Task — Each entry must be reproduced precisely as it stands.

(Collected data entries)
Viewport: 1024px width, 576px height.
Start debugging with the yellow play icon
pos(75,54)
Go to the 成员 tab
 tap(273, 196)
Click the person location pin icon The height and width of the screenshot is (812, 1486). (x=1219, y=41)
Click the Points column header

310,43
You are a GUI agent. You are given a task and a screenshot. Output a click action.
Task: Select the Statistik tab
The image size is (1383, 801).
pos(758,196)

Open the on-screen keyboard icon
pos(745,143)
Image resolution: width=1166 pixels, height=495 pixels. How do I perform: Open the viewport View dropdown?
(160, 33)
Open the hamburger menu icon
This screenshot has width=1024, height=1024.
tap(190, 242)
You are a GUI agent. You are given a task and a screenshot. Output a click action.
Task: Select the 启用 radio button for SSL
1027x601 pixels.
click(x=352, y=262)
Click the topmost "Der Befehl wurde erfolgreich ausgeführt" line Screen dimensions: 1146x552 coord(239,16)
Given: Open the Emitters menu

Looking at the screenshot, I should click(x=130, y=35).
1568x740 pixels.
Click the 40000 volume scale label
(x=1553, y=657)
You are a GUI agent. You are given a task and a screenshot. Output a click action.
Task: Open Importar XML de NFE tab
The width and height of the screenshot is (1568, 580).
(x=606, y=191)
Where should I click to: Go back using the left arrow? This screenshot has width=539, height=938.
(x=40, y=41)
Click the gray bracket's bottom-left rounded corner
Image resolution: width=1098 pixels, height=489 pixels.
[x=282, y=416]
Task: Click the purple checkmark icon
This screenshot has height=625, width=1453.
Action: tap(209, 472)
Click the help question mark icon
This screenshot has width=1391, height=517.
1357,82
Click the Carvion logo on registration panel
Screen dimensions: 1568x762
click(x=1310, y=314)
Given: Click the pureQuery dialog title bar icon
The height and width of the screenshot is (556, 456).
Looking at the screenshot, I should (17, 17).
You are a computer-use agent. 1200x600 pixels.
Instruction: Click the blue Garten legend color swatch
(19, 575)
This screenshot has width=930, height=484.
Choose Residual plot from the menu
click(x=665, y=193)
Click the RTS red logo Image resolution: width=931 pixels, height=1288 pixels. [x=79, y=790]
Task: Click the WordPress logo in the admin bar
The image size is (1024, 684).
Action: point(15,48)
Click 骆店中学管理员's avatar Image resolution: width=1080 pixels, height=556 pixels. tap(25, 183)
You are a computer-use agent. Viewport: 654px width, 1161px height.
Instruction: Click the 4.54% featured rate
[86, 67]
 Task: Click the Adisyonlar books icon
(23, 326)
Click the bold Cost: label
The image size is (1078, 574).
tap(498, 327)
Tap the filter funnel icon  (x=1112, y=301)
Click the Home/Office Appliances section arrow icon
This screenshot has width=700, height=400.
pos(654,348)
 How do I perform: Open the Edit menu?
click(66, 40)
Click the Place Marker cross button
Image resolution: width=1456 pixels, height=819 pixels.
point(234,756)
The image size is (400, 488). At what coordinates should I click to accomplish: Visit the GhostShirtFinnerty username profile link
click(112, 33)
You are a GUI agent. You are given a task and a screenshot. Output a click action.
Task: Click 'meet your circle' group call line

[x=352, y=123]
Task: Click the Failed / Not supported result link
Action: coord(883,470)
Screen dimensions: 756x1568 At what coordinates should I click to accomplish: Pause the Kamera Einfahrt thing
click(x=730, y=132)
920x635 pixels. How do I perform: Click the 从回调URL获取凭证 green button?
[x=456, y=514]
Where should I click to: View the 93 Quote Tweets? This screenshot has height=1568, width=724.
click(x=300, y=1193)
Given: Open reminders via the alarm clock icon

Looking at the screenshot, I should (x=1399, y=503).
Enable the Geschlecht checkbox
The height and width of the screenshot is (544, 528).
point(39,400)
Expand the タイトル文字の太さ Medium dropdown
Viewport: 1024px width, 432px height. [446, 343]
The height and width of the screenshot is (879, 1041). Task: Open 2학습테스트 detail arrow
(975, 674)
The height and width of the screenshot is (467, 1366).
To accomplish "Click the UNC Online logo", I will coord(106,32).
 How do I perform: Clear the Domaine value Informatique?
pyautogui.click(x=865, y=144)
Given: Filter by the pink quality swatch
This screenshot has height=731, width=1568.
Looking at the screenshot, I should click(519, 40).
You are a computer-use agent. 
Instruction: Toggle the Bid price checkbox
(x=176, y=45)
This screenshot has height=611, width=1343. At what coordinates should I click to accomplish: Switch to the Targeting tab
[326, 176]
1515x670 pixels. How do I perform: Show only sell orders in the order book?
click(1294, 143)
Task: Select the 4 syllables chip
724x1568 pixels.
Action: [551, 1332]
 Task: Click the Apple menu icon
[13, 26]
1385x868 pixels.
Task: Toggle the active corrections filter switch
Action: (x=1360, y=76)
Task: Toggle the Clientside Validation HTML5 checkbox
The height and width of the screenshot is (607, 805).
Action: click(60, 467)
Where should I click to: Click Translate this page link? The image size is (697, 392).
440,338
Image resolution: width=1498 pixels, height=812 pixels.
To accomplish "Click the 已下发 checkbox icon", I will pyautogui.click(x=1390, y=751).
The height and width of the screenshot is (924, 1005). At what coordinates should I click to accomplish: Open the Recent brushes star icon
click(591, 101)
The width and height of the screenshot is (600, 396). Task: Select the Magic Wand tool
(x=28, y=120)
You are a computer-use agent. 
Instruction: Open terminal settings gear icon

Written response —
Viewport: 1024px width, 576px height.
Start debugging with the yellow play icon
pos(75,54)
Go to the 成员 tab
 tap(273, 196)
Click the person location pin icon The height and width of the screenshot is (812, 1486). (x=1219, y=41)
Click the Points column header

310,43
You are a GUI agent. You are given a task and a screenshot. Output a click action.
Task: Select the Statistik tab
The image size is (1383, 801).
pos(758,196)

Open the on-screen keyboard icon
pos(745,143)
Image resolution: width=1166 pixels, height=495 pixels. How do I perform: Open the viewport View dropdown?
(160, 33)
Open the hamburger menu icon
This screenshot has width=1024, height=1024.
tap(190, 242)
You are a GUI agent. You are given a task and a screenshot. Output a click action.
Task: Select the 启用 radio button for SSL
1027x601 pixels.
click(x=352, y=262)
Click the topmost "Der Befehl wurde erfolgreich ausgeführt" line Screen dimensions: 1146x552 coord(239,16)
Given: Open the Emitters menu

Looking at the screenshot, I should click(x=130, y=35).
1568x740 pixels.
Click the 40000 volume scale label
(x=1553, y=657)
You are a GUI agent. You are given a task and a screenshot. Output a click action.
Task: Open Importar XML de NFE tab
The width and height of the screenshot is (1568, 580).
(x=606, y=191)
Where should I click to: Go back using the left arrow? This screenshot has width=539, height=938.
(x=40, y=41)
Click the gray bracket's bottom-left rounded corner
Image resolution: width=1098 pixels, height=489 pixels.
[x=282, y=416]
Task: Click the purple checkmark icon
This screenshot has height=625, width=1453.
Action: tap(209, 472)
Click the help question mark icon
This screenshot has width=1391, height=517.
1357,82
Click the Carvion logo on registration panel
Screen dimensions: 1568x762
click(x=1310, y=314)
Given: Click the pureQuery dialog title bar icon
The height and width of the screenshot is (556, 456).
Looking at the screenshot, I should (17, 17).
You are a computer-use agent. 1200x600 pixels.
Instruction: Click the blue Garten legend color swatch
(19, 575)
This screenshot has width=930, height=484.
Choose Residual plot from the menu
click(x=665, y=193)
Click the RTS red logo Image resolution: width=931 pixels, height=1288 pixels. [x=79, y=790]
Task: Click the WordPress logo in the admin bar
The image size is (1024, 684).
Action: point(15,48)
Click 骆店中学管理员's avatar Image resolution: width=1080 pixels, height=556 pixels. tap(25, 183)
You are a computer-use agent. Viewport: 654px width, 1161px height.
Instruction: Click the 4.54% featured rate
[86, 67]
 Task: Click the Adisyonlar books icon
(23, 326)
Click the bold Cost: label
The image size is (1078, 574).
tap(498, 327)
Tap the filter funnel icon  (x=1112, y=301)
Click the Home/Office Appliances section arrow icon
This screenshot has width=700, height=400.
pos(654,348)
 How do I perform: Open the Edit menu?
click(66, 40)
Click the Place Marker cross button
Image resolution: width=1456 pixels, height=819 pixels.
point(234,756)
The image size is (400, 488). At what coordinates should I click to accomplish: Visit the GhostShirtFinnerty username profile link
click(112, 33)
You are a GUI agent. You are given a task and a screenshot. Output a click action.
Task: Click 'meet your circle' group call line

[x=352, y=123]
Task: Click the Failed / Not supported result link
Action: coord(883,470)
Screen dimensions: 756x1568 At what coordinates should I click to accomplish: Pause the Kamera Einfahrt thing
click(x=730, y=132)
920x635 pixels. How do I perform: Click the 从回调URL获取凭证 green button?
[x=456, y=514]
Where should I click to: View the 93 Quote Tweets? This screenshot has height=1568, width=724.
click(x=300, y=1193)
Given: Open reminders via the alarm clock icon

Looking at the screenshot, I should (x=1399, y=503).
Enable the Geschlecht checkbox
The height and width of the screenshot is (544, 528).
point(39,400)
Expand the タイトル文字の太さ Medium dropdown
Viewport: 1024px width, 432px height. [446, 343]
The height and width of the screenshot is (879, 1041). Task: Open 2학습테스트 detail arrow
(975, 674)
The height and width of the screenshot is (467, 1366).
To accomplish "Click the UNC Online logo", I will coord(106,32).
 How do I perform: Clear the Domaine value Informatique?
pyautogui.click(x=865, y=144)
Given: Filter by the pink quality swatch
This screenshot has height=731, width=1568.
Looking at the screenshot, I should click(519, 40).
You are a computer-use agent. 
Instruction: Toggle the Bid price checkbox
(x=176, y=45)
This screenshot has height=611, width=1343. At what coordinates should I click to accomplish: Switch to the Targeting tab
[326, 176]
1515x670 pixels. How do I perform: Show only sell orders in the order book?
click(1294, 143)
Task: Select the 4 syllables chip
724x1568 pixels.
Action: [551, 1332]
 Task: Click the Apple menu icon
[13, 26]
1385x868 pixels.
Task: Toggle the active corrections filter switch
Action: (x=1360, y=76)
Task: Toggle the Clientside Validation HTML5 checkbox
The height and width of the screenshot is (607, 805).
Action: click(60, 467)
Where should I click to: Click Translate this page link? The image size is (697, 392).
440,338
Image resolution: width=1498 pixels, height=812 pixels.
To accomplish "Click the 已下发 checkbox icon", I will pyautogui.click(x=1390, y=751).
The height and width of the screenshot is (924, 1005). At what coordinates should I click to accomplish: Open the Recent brushes star icon
click(591, 101)
The width and height of the screenshot is (600, 396). Task: Select the Magic Wand tool
(x=28, y=120)
You are a computer-use agent. 
Instruction: Open terminal settings gear icon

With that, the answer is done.